▶ [Stored items]:
• • •

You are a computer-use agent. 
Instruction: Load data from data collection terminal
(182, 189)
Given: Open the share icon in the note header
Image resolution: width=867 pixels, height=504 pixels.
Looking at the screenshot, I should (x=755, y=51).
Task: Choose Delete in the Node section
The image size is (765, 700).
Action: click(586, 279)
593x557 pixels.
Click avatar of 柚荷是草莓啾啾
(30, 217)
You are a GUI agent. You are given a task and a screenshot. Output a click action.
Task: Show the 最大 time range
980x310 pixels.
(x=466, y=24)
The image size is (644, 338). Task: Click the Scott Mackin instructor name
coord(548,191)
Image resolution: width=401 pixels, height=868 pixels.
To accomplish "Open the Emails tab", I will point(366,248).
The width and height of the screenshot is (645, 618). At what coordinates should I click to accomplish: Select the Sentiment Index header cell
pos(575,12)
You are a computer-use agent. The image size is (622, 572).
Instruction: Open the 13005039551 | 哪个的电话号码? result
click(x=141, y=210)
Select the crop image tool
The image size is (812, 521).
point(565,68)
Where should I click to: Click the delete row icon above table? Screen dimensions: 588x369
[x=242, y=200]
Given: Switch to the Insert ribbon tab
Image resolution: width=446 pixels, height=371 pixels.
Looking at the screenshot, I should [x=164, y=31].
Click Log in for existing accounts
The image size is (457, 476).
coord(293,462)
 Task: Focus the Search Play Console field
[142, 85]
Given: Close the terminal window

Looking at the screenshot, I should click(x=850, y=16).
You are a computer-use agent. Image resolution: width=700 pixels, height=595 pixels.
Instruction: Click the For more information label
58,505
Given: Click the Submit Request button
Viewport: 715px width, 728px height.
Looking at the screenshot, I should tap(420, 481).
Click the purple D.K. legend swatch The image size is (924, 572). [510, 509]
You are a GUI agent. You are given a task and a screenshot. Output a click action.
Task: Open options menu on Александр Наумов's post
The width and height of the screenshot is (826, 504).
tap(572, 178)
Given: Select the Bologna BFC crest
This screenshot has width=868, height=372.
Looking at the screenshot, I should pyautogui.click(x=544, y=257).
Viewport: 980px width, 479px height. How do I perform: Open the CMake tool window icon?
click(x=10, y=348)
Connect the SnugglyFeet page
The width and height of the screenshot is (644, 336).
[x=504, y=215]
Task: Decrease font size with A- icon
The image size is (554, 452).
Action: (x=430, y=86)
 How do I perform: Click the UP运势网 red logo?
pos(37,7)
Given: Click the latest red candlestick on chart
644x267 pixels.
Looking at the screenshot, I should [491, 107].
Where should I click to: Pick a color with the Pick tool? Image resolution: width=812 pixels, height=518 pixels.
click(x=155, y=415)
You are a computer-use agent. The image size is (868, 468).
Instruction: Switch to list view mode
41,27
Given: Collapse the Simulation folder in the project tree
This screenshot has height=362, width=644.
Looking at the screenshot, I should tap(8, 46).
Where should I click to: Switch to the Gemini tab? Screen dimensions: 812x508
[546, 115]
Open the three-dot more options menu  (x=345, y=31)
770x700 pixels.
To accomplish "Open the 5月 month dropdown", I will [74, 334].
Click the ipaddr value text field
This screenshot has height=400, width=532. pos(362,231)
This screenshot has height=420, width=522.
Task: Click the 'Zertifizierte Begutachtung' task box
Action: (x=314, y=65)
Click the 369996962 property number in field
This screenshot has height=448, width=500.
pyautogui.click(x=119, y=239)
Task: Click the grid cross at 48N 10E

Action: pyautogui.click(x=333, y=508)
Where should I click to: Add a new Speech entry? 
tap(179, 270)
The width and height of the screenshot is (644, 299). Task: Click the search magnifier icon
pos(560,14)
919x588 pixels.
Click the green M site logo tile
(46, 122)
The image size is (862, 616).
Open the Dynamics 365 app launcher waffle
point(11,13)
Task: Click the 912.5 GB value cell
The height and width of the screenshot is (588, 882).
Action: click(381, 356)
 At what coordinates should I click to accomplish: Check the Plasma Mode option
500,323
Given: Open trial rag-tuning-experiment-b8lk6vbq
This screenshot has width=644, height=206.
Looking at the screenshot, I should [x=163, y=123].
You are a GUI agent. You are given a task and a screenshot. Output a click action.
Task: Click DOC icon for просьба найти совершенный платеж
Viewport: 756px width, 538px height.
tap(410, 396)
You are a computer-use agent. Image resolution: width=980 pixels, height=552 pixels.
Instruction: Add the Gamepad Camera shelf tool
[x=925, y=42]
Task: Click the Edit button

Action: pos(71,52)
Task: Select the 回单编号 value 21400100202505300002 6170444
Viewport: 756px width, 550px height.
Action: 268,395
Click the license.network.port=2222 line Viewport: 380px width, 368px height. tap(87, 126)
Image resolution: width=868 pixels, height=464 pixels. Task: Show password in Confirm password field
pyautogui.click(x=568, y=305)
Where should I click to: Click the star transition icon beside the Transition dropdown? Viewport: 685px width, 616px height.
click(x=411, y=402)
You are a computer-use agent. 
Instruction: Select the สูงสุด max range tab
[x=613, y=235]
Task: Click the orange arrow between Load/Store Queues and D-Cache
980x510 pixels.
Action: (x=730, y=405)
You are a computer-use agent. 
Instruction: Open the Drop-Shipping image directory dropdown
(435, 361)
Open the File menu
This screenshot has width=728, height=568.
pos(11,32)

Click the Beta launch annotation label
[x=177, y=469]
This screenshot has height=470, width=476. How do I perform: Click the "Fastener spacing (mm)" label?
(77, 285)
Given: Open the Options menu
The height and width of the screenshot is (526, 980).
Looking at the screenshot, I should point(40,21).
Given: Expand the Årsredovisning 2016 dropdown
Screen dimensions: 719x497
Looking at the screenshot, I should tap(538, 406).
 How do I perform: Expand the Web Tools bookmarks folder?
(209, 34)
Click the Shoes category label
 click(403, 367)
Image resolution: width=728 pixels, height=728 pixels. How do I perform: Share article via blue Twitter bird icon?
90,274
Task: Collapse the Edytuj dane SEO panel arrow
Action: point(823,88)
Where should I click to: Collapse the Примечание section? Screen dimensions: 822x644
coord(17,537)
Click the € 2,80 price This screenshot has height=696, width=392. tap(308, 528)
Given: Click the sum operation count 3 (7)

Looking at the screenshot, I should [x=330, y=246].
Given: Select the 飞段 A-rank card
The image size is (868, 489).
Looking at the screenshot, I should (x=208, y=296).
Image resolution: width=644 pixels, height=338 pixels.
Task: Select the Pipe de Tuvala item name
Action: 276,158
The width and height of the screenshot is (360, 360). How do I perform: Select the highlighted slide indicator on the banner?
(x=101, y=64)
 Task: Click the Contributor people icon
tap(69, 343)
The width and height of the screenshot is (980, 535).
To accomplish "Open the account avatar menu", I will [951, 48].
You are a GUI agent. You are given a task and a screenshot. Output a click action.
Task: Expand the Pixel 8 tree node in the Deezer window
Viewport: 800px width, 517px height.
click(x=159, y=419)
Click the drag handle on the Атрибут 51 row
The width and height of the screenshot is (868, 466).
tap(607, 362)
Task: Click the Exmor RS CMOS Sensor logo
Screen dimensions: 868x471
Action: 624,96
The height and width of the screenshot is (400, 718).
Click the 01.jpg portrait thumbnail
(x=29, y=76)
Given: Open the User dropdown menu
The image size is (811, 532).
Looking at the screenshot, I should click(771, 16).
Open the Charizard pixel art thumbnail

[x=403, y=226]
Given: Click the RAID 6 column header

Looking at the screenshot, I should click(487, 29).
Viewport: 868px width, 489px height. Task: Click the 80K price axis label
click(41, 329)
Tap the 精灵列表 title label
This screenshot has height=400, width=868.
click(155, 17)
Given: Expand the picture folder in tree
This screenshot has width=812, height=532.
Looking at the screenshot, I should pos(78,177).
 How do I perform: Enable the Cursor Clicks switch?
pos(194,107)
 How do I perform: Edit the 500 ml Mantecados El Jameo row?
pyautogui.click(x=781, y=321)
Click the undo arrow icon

• • •

▶ [Exercise prompt]: Every line above in which the word "computer" is present must be copied into the answer.

▶ [Solution to the problem]:
You are a computer-use agent. 
You are a computer-use agent. The image size is (622, 572).
You are a computer-use agent. Image resolution: width=700 pixels, height=595 pixels.
You are a computer-use agent. The image size is (868, 468).
You are a computer-use agent. Image resolution: width=980 pixels, height=552 pixels.
You are a computer-use agent. 
You are a computer-use agent. 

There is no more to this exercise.